‘Je maakt nu al deel uit van Barts datingavontuur’ staat in het onderwerp van de mail. Daarna: ‘Marco heeft je profiel bezocht en aan zijn selectie toegevoegd.’ Nou, wat een feest.
Datingsite Lexa wil me overhalen om mijn profiel actief te maken. De mails gaan ongeopend de prullenmand in. Qua online dating ligt de lat sky high, want je begeeft je in een verraderlijk mijnenveld.
Vlak na de scheiding had ik een staalkaart aan potentiële liefdeskandidaten. Carlos, voor wiens charmes ik meteen viel op vakantie, was een soort God die op een ander continent woonde. Heftige, ongebreidelde passie ging, na veel heen en weer reizen, over in beklemmende jaloezie en stalken. Het verteerde mijn hart en het duurde een tijd voordat ik die duizend scherven, één voor één, van de grond had geraapt.
Huiverig betrad ik opnieuw de online-datingarena. Daar kwam Sam in beeld, die volgens Parships geijkte Duitse computermodel dé perfecte match was voor een ‘onafhankelijke individualiste’ zoals ik. Waarvan akte.

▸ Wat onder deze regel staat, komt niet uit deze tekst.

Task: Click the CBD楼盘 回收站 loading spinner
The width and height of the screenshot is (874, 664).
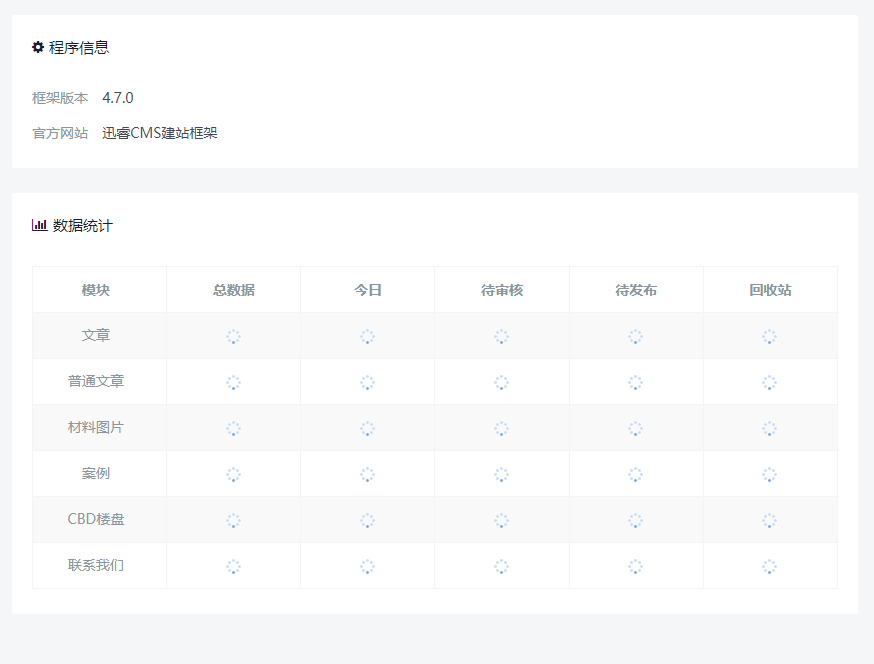Action: pyautogui.click(x=769, y=521)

De ene gevatte opmerking volgde de andere hilarische op en na een week chatten en bellen (een stem zegt veel) hadden we onze eerste date. Hij zag zichzelf als dandy, sprak over zijn liefde voor trompet spelen – love that – en stortte zich op de kaasplank en sterke drank. “Je bent de vrouw van mijn leven”, zei hij overtuigd toen hij Gummbah en Kakhiel tussen Willem Frederik Hermans en Paolo Giordano in mijn boekenkast zag pronken. A dirty mind is a joy forever.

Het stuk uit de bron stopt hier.